SU744130A1 - Pneumatic jack hammer - Google Patents

Description

(54) PNEUMATIC HAMMER

I

The invention relates to rock and construction percussion machines and can be used to create manual pneumatic hammers with valveless air distribution and stepped impactors, as well as heavy pneumatic impact machines for the destruction of rocks and frozen soils.

Known manual pneumatic hammers with valveless air distribution and stepped drummer. This hammer is simple in design, durable and has high operational reliability, including when operating in conditions of freezing temperatures.

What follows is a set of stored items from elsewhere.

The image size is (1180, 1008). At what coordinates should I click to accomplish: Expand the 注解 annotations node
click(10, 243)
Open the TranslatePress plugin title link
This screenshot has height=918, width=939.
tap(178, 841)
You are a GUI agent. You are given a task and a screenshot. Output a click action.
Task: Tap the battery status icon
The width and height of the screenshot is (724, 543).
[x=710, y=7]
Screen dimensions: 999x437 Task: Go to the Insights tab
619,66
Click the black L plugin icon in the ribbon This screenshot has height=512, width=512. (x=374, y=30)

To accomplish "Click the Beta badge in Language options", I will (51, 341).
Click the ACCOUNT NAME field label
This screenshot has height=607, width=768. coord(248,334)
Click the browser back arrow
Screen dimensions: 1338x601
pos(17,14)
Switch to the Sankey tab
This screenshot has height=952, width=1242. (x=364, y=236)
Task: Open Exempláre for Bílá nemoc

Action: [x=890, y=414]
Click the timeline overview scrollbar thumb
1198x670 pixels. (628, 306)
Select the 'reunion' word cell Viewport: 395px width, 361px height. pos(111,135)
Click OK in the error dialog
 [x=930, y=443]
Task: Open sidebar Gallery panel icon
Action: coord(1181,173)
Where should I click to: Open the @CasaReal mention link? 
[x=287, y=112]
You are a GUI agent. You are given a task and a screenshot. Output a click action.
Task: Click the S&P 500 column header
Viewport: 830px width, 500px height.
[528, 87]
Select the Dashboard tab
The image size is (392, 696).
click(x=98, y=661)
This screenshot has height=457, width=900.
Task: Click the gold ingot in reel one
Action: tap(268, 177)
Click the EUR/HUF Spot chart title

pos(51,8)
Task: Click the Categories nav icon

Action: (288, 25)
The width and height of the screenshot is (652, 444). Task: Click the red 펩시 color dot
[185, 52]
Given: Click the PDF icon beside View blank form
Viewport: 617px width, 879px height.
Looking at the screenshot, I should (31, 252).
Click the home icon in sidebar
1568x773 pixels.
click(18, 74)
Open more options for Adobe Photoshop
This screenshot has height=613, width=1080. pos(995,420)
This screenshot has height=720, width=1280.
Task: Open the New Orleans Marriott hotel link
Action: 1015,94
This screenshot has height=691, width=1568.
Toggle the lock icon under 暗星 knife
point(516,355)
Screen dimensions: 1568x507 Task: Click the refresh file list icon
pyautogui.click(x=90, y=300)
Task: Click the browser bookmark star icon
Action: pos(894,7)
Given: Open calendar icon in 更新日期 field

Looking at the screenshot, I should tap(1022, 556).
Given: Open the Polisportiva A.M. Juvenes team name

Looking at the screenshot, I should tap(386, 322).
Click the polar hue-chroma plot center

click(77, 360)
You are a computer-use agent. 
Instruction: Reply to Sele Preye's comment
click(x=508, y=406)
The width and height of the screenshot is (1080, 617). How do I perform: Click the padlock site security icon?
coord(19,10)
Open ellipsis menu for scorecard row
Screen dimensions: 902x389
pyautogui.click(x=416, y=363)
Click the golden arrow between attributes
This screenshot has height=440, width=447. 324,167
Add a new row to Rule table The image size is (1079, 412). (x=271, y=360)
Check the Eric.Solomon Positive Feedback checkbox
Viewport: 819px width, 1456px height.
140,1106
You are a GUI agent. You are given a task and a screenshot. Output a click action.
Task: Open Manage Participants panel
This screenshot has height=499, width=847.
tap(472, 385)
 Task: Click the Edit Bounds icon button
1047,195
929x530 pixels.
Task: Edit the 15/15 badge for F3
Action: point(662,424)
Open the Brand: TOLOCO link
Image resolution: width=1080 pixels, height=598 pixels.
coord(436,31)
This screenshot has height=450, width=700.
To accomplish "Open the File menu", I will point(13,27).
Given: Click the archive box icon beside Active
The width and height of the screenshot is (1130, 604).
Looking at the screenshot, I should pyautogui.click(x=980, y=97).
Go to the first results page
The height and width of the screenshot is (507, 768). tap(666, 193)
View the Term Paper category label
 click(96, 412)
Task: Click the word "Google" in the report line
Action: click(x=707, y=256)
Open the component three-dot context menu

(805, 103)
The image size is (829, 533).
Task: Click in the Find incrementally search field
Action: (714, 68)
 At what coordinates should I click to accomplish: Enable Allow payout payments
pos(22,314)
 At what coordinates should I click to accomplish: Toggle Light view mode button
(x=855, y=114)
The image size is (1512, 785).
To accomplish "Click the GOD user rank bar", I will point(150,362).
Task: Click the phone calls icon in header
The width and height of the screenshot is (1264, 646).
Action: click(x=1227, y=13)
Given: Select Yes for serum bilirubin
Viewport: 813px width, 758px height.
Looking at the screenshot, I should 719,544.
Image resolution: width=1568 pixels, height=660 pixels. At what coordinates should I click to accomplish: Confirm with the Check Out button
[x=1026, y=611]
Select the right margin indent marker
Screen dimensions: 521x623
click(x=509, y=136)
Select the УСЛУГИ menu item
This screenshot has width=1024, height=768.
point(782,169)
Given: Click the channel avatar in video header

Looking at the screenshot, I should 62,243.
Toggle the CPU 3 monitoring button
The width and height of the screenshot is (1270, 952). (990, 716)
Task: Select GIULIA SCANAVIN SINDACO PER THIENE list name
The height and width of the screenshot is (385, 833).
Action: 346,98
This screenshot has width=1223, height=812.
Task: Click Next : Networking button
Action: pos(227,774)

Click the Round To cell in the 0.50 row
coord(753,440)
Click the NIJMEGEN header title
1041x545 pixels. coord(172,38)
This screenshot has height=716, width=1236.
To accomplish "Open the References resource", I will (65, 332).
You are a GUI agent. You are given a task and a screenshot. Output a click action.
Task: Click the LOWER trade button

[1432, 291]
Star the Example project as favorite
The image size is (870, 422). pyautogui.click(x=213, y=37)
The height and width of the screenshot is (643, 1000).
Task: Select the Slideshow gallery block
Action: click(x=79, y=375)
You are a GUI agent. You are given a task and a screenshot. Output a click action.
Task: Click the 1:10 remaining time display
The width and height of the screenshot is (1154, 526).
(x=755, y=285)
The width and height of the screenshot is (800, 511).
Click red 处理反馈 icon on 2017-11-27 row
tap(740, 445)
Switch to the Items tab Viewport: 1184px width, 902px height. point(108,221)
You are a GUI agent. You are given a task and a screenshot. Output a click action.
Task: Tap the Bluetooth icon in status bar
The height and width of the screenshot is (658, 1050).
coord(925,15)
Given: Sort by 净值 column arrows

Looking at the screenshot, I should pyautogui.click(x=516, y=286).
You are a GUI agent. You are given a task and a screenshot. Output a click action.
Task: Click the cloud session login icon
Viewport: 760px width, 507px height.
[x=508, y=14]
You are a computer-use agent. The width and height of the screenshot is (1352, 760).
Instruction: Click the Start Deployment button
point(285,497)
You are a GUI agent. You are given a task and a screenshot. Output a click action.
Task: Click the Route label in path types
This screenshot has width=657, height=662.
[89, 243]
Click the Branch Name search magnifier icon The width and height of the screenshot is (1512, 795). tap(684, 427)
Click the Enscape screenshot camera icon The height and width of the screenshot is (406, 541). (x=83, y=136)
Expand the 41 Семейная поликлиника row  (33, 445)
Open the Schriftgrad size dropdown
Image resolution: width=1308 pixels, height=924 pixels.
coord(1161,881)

The central channel of the body of this hammer is divided into three chambers by a hammer, which makes it possible to obtain, for specific conditions, the most favorable characteristics of the resultant forces accelerating the hammer. The presence of a chamber with a constant network pressure ensures a steady start of such machines in operation.

The disadvantages of this hammer are the low energy of a single blow, due to insufficient filling of the chamber with compressed air, the working stroke when the striker moves to the tool, as well as large peaks, the pressure in the working chamber at the end of idling and the beginning of working strokes. Click on the handle of the tray. . /

The closest to the present invention is a pneumatic hammer, comprising a housing with air-conducting, exhaust and central stepped channels, in which a stepped impactor is installed with the possibility of reciprocating and displacing movement, formed with exhaust axial and radial channels and feeding throttle channels forming the camera body of the working stroke, the idling chamber, which is constantly in communication with

15 with a compressed air source, an accumulation chamber and an atmospheric pressure chamber, a casing forming an exhaust chamber, a handle and a working tool at the section of exhaust channels with the housing.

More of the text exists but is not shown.